Recorded data below:
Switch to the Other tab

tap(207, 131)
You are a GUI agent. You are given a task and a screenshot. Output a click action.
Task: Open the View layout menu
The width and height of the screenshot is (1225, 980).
End of Recorded data.
Within the data above, tally every line that has "screenshot" in it. Answer with the number only.

• **Answer section**
2